Prompt: With all pictures omitted, return verbatim the lines from the beginning of the records below through the line containing "Given: Select the 11/12 date on x-axis".

── Records for the task ──

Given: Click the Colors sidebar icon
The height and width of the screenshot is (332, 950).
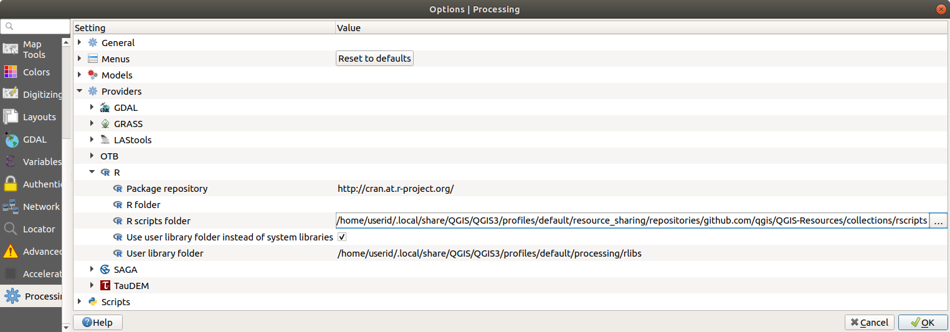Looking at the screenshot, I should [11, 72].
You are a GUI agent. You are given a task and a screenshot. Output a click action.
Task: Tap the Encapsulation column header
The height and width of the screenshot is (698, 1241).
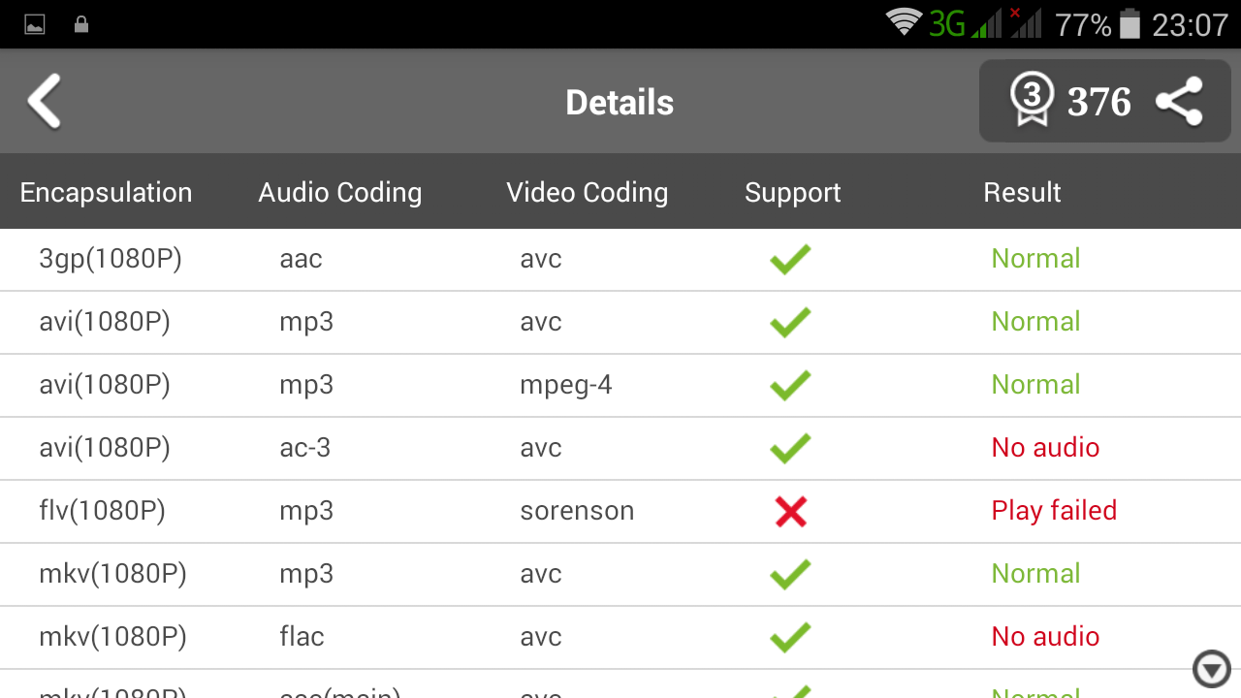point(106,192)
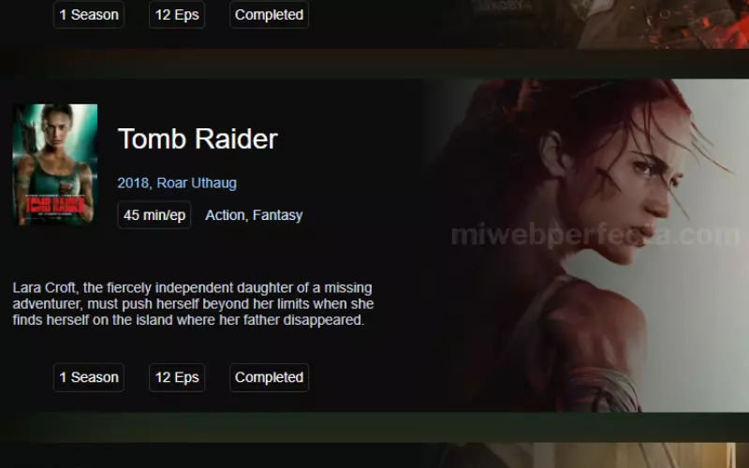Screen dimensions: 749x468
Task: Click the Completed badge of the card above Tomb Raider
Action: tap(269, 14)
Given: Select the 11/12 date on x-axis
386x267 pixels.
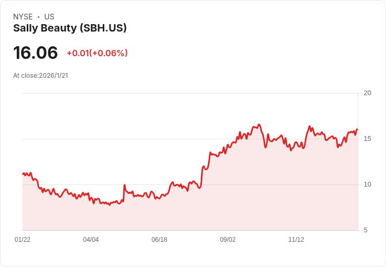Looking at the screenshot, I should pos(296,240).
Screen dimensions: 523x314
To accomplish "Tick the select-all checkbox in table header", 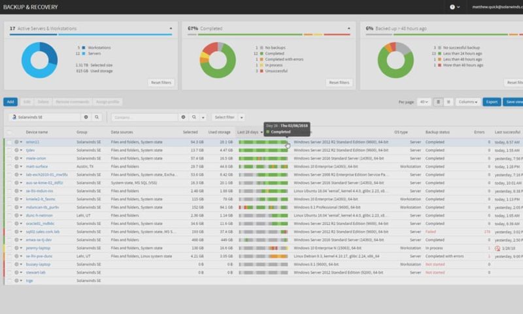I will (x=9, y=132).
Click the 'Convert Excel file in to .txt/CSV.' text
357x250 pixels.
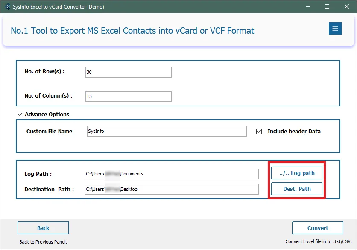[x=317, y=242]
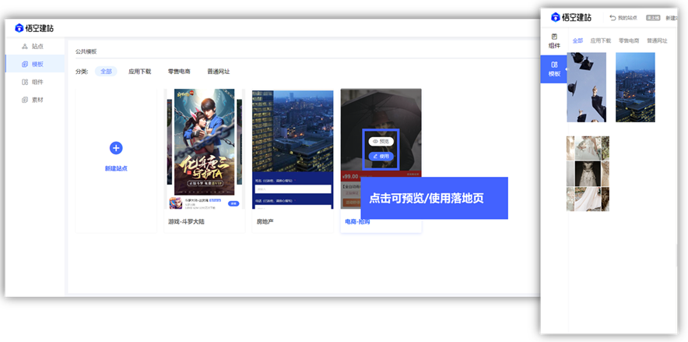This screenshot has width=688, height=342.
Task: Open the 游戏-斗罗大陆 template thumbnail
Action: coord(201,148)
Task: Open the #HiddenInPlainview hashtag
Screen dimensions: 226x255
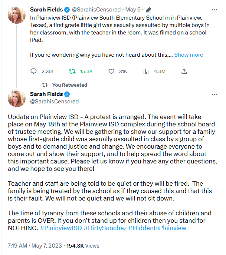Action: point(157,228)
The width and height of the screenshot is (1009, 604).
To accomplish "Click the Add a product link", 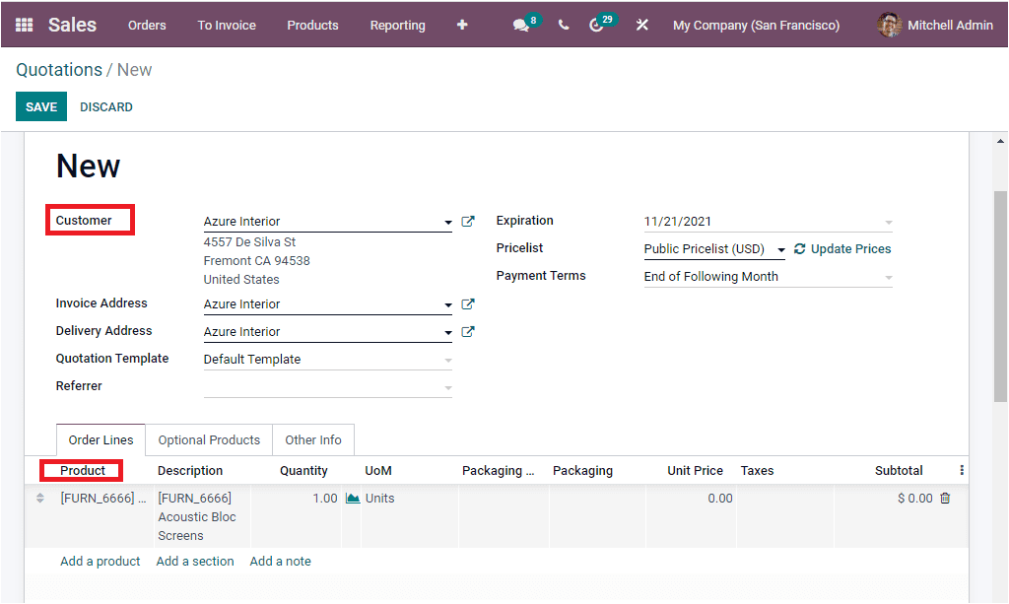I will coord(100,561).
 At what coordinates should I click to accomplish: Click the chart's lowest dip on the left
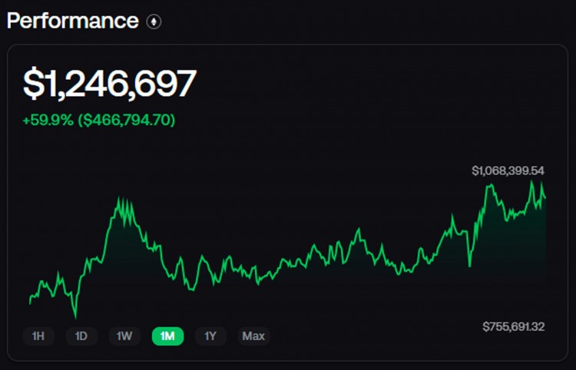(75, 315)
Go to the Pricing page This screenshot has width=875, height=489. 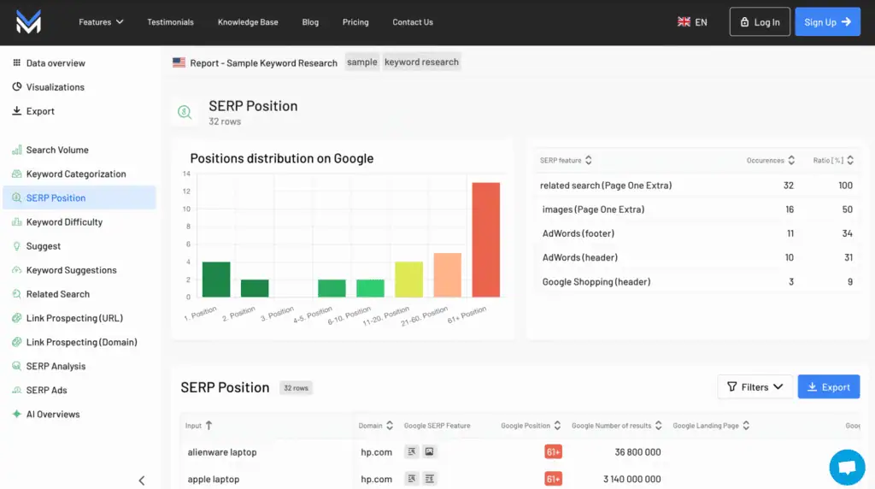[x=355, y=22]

───

Problem solution:
Given: Click the Colors sidebar icon
The height and width of the screenshot is (332, 950).
Looking at the screenshot, I should [11, 72].
You are a GUI agent. You are given a task and a screenshot. Output a click action.
Task: Tap the Encapsulation column header
The height and width of the screenshot is (698, 1241).
point(106,192)
Screen dimensions: 749x468
Task: Click the Completed badge of the card above Tomb Raider
Action: tap(269, 14)
Given: Select the 11/12 date on x-axis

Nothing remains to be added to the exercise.